Arista Macro-Segmentation Service sets up microperimeters for enterprise resource protection.

System Security Specialist Working at System Control Center. Room is Full of Screens Displaying Various Information.
Credit: Gorodenkoff / Shutterstock

Arista Networks is bolstering a key part of its security software with new features that help customers reduce the blast radius of security breaches by setting up “microperimeters” to restrict lateral movement in campus and data center networks.

The new features are in the vendor’s Macro-Segmentation Service (MSS) software, which is an extension of its core Extensible Operating System (EOS) software. They’re tightly integrated with the company’s CloudVision management platform, which provides wired and wireless visibility, orchestration, provisioning, telemetry, automation and analytics across the data center, campus, and IoT devices on edge networks.
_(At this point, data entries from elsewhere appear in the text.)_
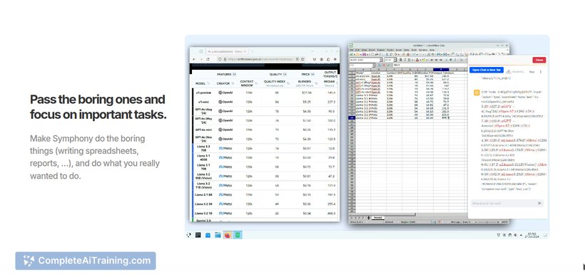The image size is (585, 279).
Task: Click the file manager folder taskbar icon
Action: coord(218,235)
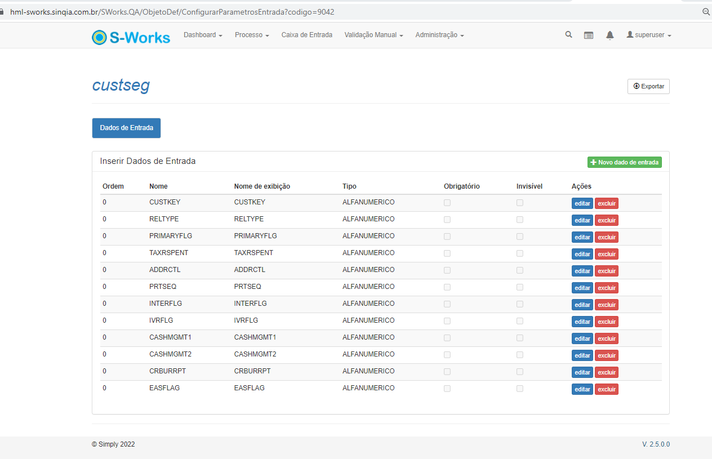Open Caixa de Entrada menu item
The image size is (712, 459).
click(307, 35)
One rationale for microperimeters is the idea that firewalls are not optimized to protect against all lateral movement, which would require a proliferation of security appliances, soaring costs, and an explosion of complex rule sets that would still fail to protect against lateral movement, according to Arista.
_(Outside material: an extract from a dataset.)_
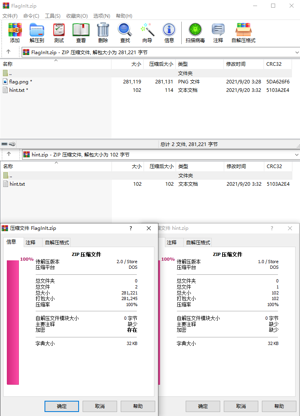Go up one level in FlagInIt.zip
300x416 pixels.
(x=8, y=52)
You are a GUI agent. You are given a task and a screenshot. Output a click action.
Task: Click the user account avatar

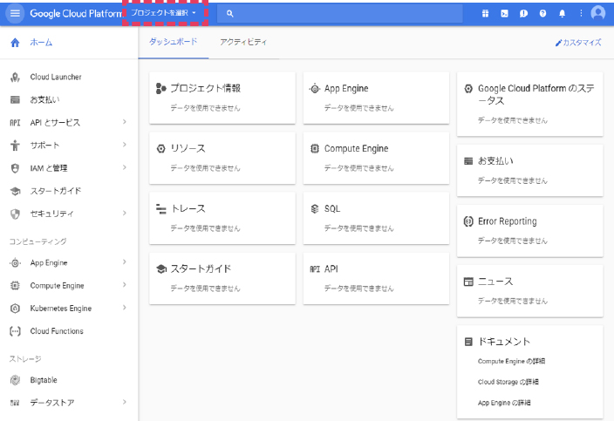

“Historically, adding multiple layers of network security with the consequential add-on hardware deployments, ongoing operational costs, and configuration changes needed at the network infrastructure level has been cumbersome. These mechanisms are even less effective for the new network,” wrote Arista CEO Jayshree Ullal in a blog about the enhancements.

With MSS, east-west lateral protection is enabled by what Arista describes as stateless wire-speed enforcement in the network, which delivers zero-trust segmentation and enforcement to prevent that movement. “Thus, the network switch creates the microperimeters, while the classical firewall can continue inspecting north-south L4-L7 traffic. The combination delivers an elegant and secure network,” Ullal wrote. Arista’s approach “offloads the capability from firewalls, which must be explicitly deployed for this purpose at great cost.”

MSS does this without the need for endpoint software agents and proprietary network protocols.

In addition to the stateless wire-speed component, Arista MSS can integrate with firewalls and cloud proxies from partners such as Palo Alto Networks and Zscaler for stateful network enforcement, especially for north-south and inter-zone traffic, Ullal stated. “MSS thus ensures the right traffic is sent to these critical security controls, allowing them to focus on L4-L7 stateful enforcement while avoiding unnecessary hairpinning of all other traffic,” Ullal stated.  

The features, expected in MSS by the third quarter, are all supported by Arista’s CloudVision, which offers deep, real-time visibility into packets, flows, and endpoint identity. It gives customers a central ability to perform and control the east-west segmentations as well as manage any microperimeters they set up, Arista stated.  

To manage the microperimeters, MSS has been extended to support Arista’s Ask AVA (Autonomous Virtual Assist) service to provide a chat-like interface for operators to navigate the dashboard data and query and filter policy violations, Ullal stated.  

Arista’s MSS products are key to its plans to offer a zero-trust architecture for enterprise customers. Other components of MSS include Macro-Segmentation Service-Group, which authorizes network access based on logical groups rather than traditional approaches based on interfaces, subnets, or physical ports. MSS Firewall is software for setting security policies across customer network fabric, and MSS Host focuses on data-center security policies.